TEKS YANG DIBERIKAN:
++++++++++++++++++++

Ketika melihat kenyataan bahwa perempuan sampai sekarang ini masih dililit berbagai penderitaan: kemiskinan, objek kekerasan bagi kaum laki-laki, dan sulitnya mengakses ruang publik, membuat perasaan penulis resah.
Tengok saja, kemiskinan perempuan dalam kesempatan untuk mengakses pendidikan, kesehatan, atau pun perekonomian masih lemah. Keadaan di atas tentu membuat perempuan sangat tergantung pada pihak yang memiliki akses dan kekayaan dan tidak bisa memutus kekerasan yang menimpa pada dirinya.
Untuk menuntaskan problem klasik perempuan itu, maka kata kuncinya tak lain adalah kemandirian ekonomi perempuan. Atau dalam bahasa sederhananya, perempuan pun harus memiliki usaha yang bisa mencukupi kebutuhan hidupnya. Selain kemandirian ekonomi, kemandirian politik, budaya, ilmu pengetahuan dan teknologi, termasuk agama dan sekian kemandirian yang lain bisa menguatkan posisi perempuan di dalam terpaan problem kehidupan.
Khadijah adalah salah satu tauladan yang luar biasa bagi kita. Ia perempuan kaya yang mengelola sendiri perusahaannya. Dengan kemandirian ekonominya, ia menjadi pribadi perempuan yang dapat lebih bebas mendukung syiar nabi Muhammad SAW. Di zaman sekarang, potret Khadijah sebenarnya dapat ditemui di sekitar kita.
Tetapi jumlahnya sangat kecil. Perempuan-perempuan itu banyak yang masuk di sektor usaha mikro, kecil, dan menengah dan juga sektor informal. Kelompok usaha kecil dan menengah di Indonesia mencakup 99 % dari seluruh usaha di Indonesia. Dan dari 99 % di atas, 35 % UKM skala kecil dan menengah di gerakan oleh perempuan (dari berbagai sumber). Ya, merekalah Khadijah zaman kini.
Di tingkat desa dan kota, sudah ada potret perempuan-perempuan yang mandiri. Mereka biasanya memiliki usaha-usaha kecil seperti dagang telur asin, toko kelontong dan sayur-mayur dan sekian sektor lainnya. Untuk bentuk solidaritas atas sesama dan niat untuk membesarkan usaha mereka, biasanya mereka berkumpul untuk berorganisasi.

++++++++++++++++++++

DATA YANG DITAMPILKAN:
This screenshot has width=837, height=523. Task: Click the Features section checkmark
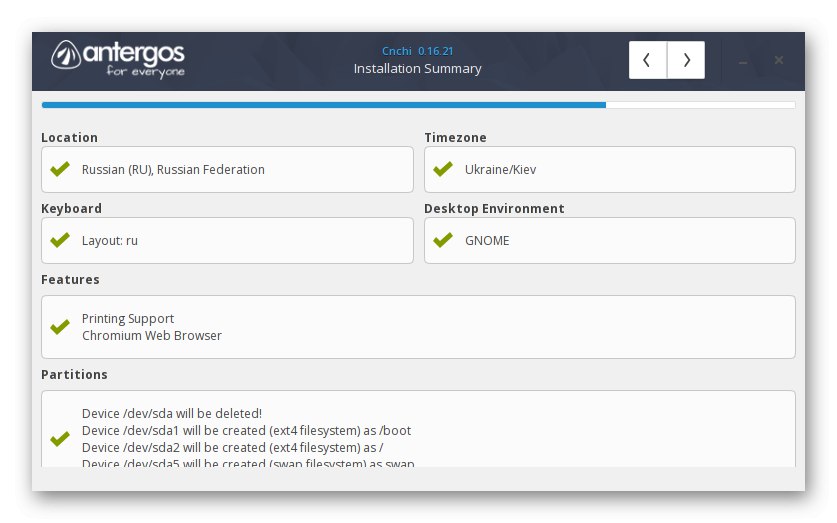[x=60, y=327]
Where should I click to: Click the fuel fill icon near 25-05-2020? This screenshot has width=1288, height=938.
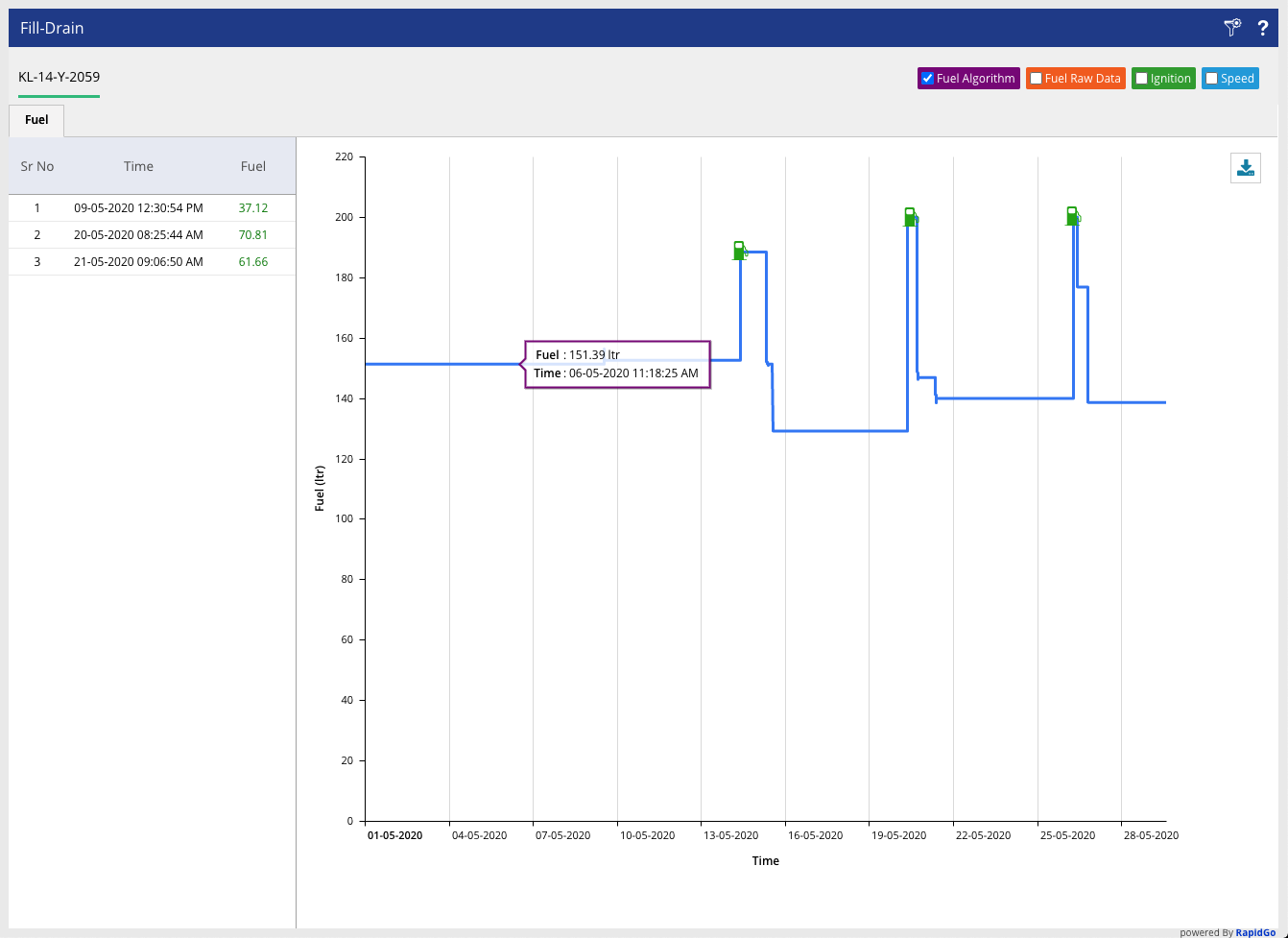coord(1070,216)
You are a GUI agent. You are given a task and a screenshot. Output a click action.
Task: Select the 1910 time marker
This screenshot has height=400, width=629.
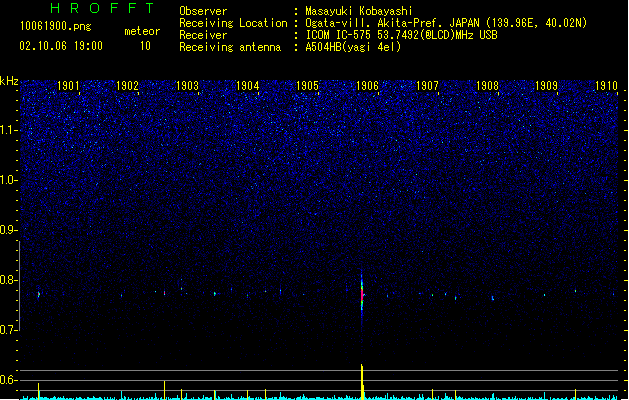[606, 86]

++++++++++++++++++++

KERJAKAN BERIKUT INI:
1 – Salin dengan persis bagian teks tentang kemandirian ekonomi perempuan yang diawali kata-kata berisi "Untuk menuntaskan problem" dan diakhiri dengan "terpaan problem kehidupan.".
2 – Sebutkan semua contoh usaha kecil milik perempuan mandiri di tingkat desa dan kota yang disebutkan dalam teks tentang kemandirian ekonomi perempuan.
3 – Tuliskan lanjutan teks tentang kemandirian ekonomi perempuan, dimulai setelah kalimat terakhir yang ditampilkan.

JAWABAN TUGAS:
1 –
Untuk menuntaskan problem klasik perempuan itu, maka kata kuncinya tak lain adalah kemandirian ekonomi perempuan. Atau dalam bahasa sederhananya, perempuan pun harus memiliki usaha yang bisa mencukupi kebutuhan hidupnya. Selain kemandirian ekonomi, kemandirian politik, budaya, ilmu pengetahuan dan teknologi, termasuk agama dan sekian kemandirian yang lain bisa menguatkan posisi perempuan di dalam terpaan problem kehidupan.

2 – Dagang telur asin, toko kelontong, dan sayur-mayur.

3 –
Di sinilah mereka membentuk koperasi simpan pinjam, arisan, pengajian, saling menginfokan usaha mereka dan menyuplai (menjual hasil usahanya) kebutuhan masing-masing anggota –terutama ketika ada hajatan, bertukar pendapat soal hambatan usaha, dan kegiatan ekonomi produktif lainnya.
Untuk menjadi mandiri dalam hal ekonomi, memang banyak faktor yang menghalangi. Faktor budaya selama ini melihat kemandirian ekonomi perempuan sebagai hal yang tidak menguntungkan laki-laki. Dengan pemahaman lain, jika perempuan mandiri, perempuan bisa ”membangkang” terhadap suami. Tentu saja alasan ini tidaklah pas. Apakah Khadijah justru membangkang nabi dengan kekayaannya? Tidak, Khadijah menjadi pendonor dan pelindung nabi ketika semua orang menentangnya. Ia juga yang pertama meyakini ajaran nabi Muhammad. Justru kemandirian ekonomi perempuan bisa membuat siklus kebutuhan (pendapatan dan pengeluaran) rumah tanga tidak terlalu terganggu jika salah satu sumber pendapatan terputus, semisal suami di PHK atau usaha suami sedang gulung tikar atau pun ketika suami meninggal dunia.
Faktor penghambat yang lain adalah berbelitnya administarasi pengurusan izin usaha, susahnya mendapatkan akses modal atau perkreditan untuk usaha kecil, minimnya skill managemen, akses pasar, tidak terlibat dalam pembuatan kebijakan, dan sekian problem yang lain. Saat ini, problem-problem ini sudah banyak diatasi oleh LSM (Lembaga Swadaya Masyarakat) dan pemerintah.
Berbelitnya administrasi diatasi dengan perizinan satu atap dan mekanisme lain yang ramah terhadap perempuan pengusaha oleh pemerintah. Sulitnya modal kecil diatasi oleh banyak pihak yang memberikan pinjaman modal usaha bagi para pengusaha kecil. Adaya mekanisme dana bergulir dan sekian sistem permodalan yang sudah sangat membantu.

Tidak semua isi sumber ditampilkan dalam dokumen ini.